On emploie des méthodes indignes quand on est à court d’arguments.
À la rentrée, la revue Foreign Affairs prit contact avec l’IRIS, par l’intermédiaire de l’auteur franco-américain Romuald Sciora, afin d’organiser début 2018 une conférence commune sur les relations franco-américaines à l’ère de Donald Trump. Cette revue est certainement la plus influente des revues trimestrielles en matière de relations internationales aux États-Unis et, au regard de la suprématie américaine dans le domaine du débat international sur les questions stratégiques, également dans le monde. Elle émane du Council on Foreign Relations, créé juste après la Première Guerre mondiale aux États-Unis par des opposants à la politique isolationniste qui avait conduit Washington à ne pas adhérer à la Société des Nations. Foreign Affairs, c’est le moins que l’on puisse dire, n’adhère pas à la ligne de D. Trump et souhaite une politique américaine plus engagée auprès de ses alliés. Elle effectue une tournée européenne, en coorganisant quatre conférences à Berlin, Londres, Bruxelles et Paris.
L’Institut de relations internationales et stratégiques (IRIS), que je dirige, était ravi d’être contacté pour être leur partenaire français. Nous sommes, de manière générale, toujours prêts à débattre et un partenariat de ce type est intéressant. Tout se mettait en place de façon harmonieuse.
Trois semaines avant l’événement, fixé au 6 février, nous avons eu une petite alerte. Le responsable de Foreign Affairs avait été contacté par François Heisbourg au sujet du caractère « problématique » d’une collaboration avec nous. Bien sûr, ce dernier l’avait fait dans notre dos, les mettant en garde sur le caractère sulfureux de l’IRIS et de son directeur, en envoyant des liens avec les différentes attaques menées par Manuel Valls contre nous. F. Heisbourg est assez connu aux États-Unis. Il est l’un des Français qui constituent pour eux un bon relais d’opinion ; sa voix peut donc compter.
Alors qu’il n’a pour sa part jamais été en contact avec Foreign Affairs, F. Encel, sans doute informé par F. Heisbourg, n’a pas souhaité être en reste : “ (…) many professors and reserchers in France are agree with my friend François Heisbourg about M. Boniface ”, a-t-il envoyé de son côté.
Il y a donc ajouté son grain de sel. Pour lui, la dénonciation cachée semble être une seconde nature ou un besoin compulsif puisqu’il a déjà eu plusieurs fois recours à cette méthode contre moi, et même contre mon fils.[1] Heureusement, Foreign Affairs, après avoir pris connaissance de la réalité des choses, n’a pas tenu compte de ces dénonciations calomnieuses et un passionnant débat a eu lieu comme prévu.

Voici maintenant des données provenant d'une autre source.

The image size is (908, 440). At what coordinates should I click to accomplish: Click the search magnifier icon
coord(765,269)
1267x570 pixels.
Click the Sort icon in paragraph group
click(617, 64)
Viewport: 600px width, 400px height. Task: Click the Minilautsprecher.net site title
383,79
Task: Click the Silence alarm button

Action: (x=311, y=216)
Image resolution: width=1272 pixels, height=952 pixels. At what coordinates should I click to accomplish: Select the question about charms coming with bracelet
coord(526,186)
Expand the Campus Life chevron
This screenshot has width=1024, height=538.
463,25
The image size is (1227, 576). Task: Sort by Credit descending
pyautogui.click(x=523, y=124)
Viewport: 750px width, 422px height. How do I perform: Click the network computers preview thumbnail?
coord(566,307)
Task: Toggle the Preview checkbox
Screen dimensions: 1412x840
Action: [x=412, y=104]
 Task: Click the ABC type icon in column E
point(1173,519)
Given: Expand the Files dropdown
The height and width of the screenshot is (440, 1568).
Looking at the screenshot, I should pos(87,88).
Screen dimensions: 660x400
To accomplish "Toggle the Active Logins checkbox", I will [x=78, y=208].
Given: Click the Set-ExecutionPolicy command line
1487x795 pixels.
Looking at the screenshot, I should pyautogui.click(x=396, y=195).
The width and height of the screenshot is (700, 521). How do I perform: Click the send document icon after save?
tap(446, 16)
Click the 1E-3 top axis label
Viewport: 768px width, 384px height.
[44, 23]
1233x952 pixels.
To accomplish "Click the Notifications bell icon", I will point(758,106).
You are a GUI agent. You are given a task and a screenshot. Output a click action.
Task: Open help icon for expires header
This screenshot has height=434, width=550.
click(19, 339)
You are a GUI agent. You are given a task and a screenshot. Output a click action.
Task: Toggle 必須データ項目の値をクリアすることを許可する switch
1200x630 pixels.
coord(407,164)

Au sein d’un monde normal, ceux qui se veulent influents dans le domaine intellectuel, qui se prétendent experts et universitaires, et qui ont recours à ce type de méthode devraient être condamnés par leurs pairs autant que par médias. La dénonciation masquée est indigne et devrait disqualifier ceux qui y ont recours. J’imagine qu’il n’en sera rien et qu’ils pourront continuer à délivrer de façon sentencieuse leur expertise. Il est vrai qu’ils avaient déjà soutenu la guerre d’Irak, même s’ils prétendent aujourd’hui le contraire, et prônaient des solutions militaires pour contrer le nucléaire iranien, sans que cela vienne nuire à leur exposition médiatique. Les néoconservateurs à la française ont la vie dure.
Mais leurs méthodes en ce cas sont franchement pitoyables. F. Heisbourg a une approche bien personnelle pour régler les problèmes de concurrence. Quant à F. Encel, il poursuit toujours insidieusement le travail de sape entamé contre moi il y a dix-sept ans. Je n’aurais pas aimé être leur voisin durant l’occupation.
Pascal Boniface, directeur de l’IRIS, vient de publier Antisémite (Max Milo), et 50 idées reçues sur l’état du monde (Armand Colin).
[1] Cf. BONIFACE (Pascal), les pompiers pyromanes, Pocket, 2016 et Antisémite, Max Milo, 2018.